Totally ignoring her, Toby walked over to the window. He bent over, peering at the two pies there. He sniffed again. “Smell good. Toby like pie.” He reached out to pick one up.
“No!” She yelled it loudly enough that he stopped and swung around to face her. In the light from the window, she could see that his mouth was pinched and there was fire dancing in his eyes. He lifted the whip and shook it at her. “Squaw no tell Toby what to do. Toby hungry. Toby want pie.”
And as if that settled everything, he turned back around and picked up the pie.
Later, people would ask her what went through her mind at that moment. She had to admit that there was nothing she could remember except a blind fury that he was stealing her apple pies. In three quick steps she reached the stove, above which hung their large frying pan. Going up on tiptoes, she snatched the pan, gripping it in both hands. In another step she was behind Toby, who had set the pie on the table and was preparing to sit down.
WHANG!
The frying pan sounded like a bell being tolled as it connected with the back of Toby’s head. He screamed in pain and dropped to his knees.

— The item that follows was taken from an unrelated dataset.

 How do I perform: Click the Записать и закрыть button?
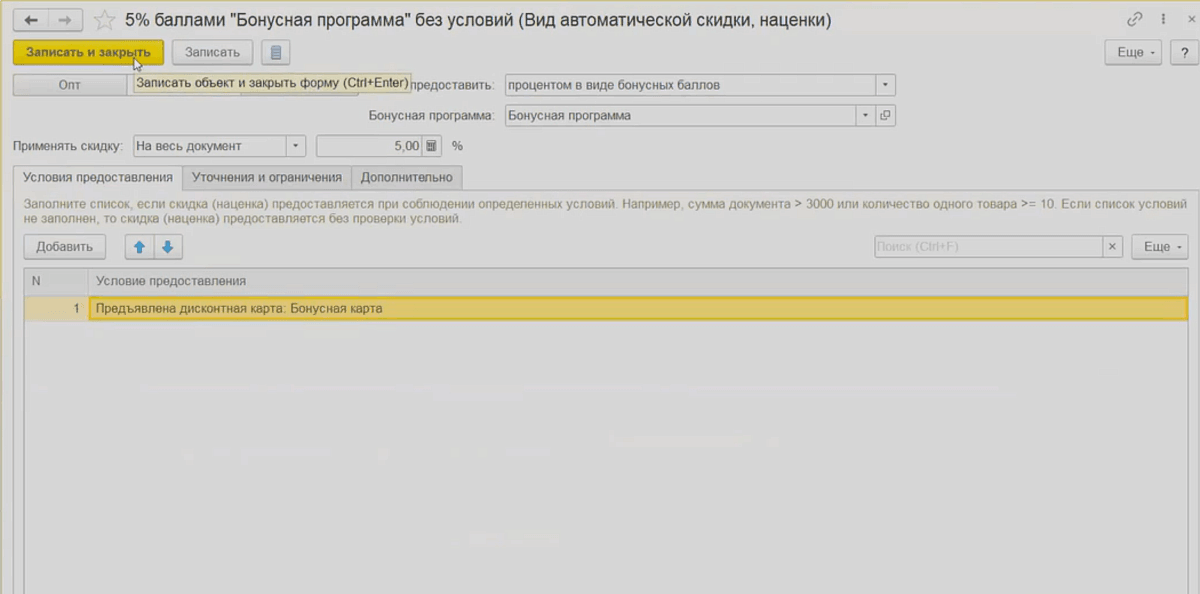pos(88,52)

Horror struck her as she realized what she had just done. As Toby staggered back to
his feet, dazed and holding the back of his head, she dropped the frying pan and let it hit the floor. “Squaw cook you biscuits, Toby. But you wait.” And then she did another unthinkable thing. She turned her back on him. She picked up the frying pan, hung it back on its hook, and went to the table to put the pie back on the windowsill. All of this without breathing. All of this as she pictured him pulling out his pistol.

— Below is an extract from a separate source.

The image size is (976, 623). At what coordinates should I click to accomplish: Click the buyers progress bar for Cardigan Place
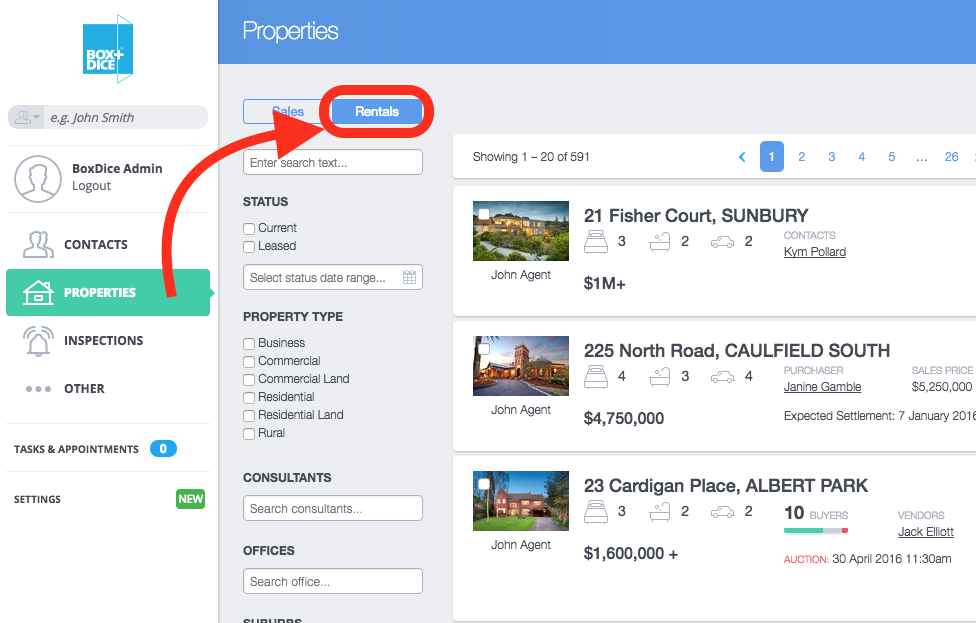click(x=816, y=531)
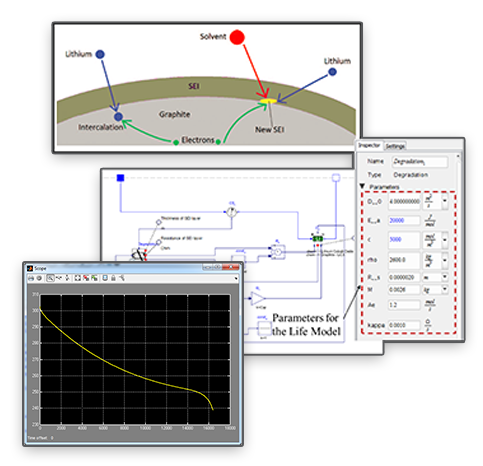The width and height of the screenshot is (483, 466).
Task: Click the restore axes settings icon
Action: (x=94, y=278)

Finally, taking a deep breath to steady herself, she turned around. “You chop wood. I make biscuits. You chop wood, you have pie. Do you understand me?”
She held her breath again. His hand was resting on the butt of his pistol. He was staring at her in a murderous rage. “You liar. You no make Toby biscuits. You one angry squaw.” His jaw thrust out, and she saw his hand close around the pistol. “Maybe Toby shoot you.”
She didn’t flinch nor move. As calmly as she could manage, she said, “Squaw no lie. Squaw tell truth. You want food, you work.”
Again she turned away, and with every ounce of will she had, she went to the chest and began taking out dishes and setting them on the table. She heard a sound behind her, and then a shadow passed through the light from the door. A moment later, she heard him yell something. She turned just in time to see the horse leap forward and disappear. She ran to the door in time to watch him go.
When the realization of what she had done hit her, she blindly groped for a chair and sat down, placing both hands under her so they would stop shaking.
When Martha and Johnny returned, she said nothing about her visitor. She only asked where they had gone. It turned out they had found a desert tortoise over by the Bartons’ well and had completely forgotten their mother’s warning to stay close. They had seen nothing.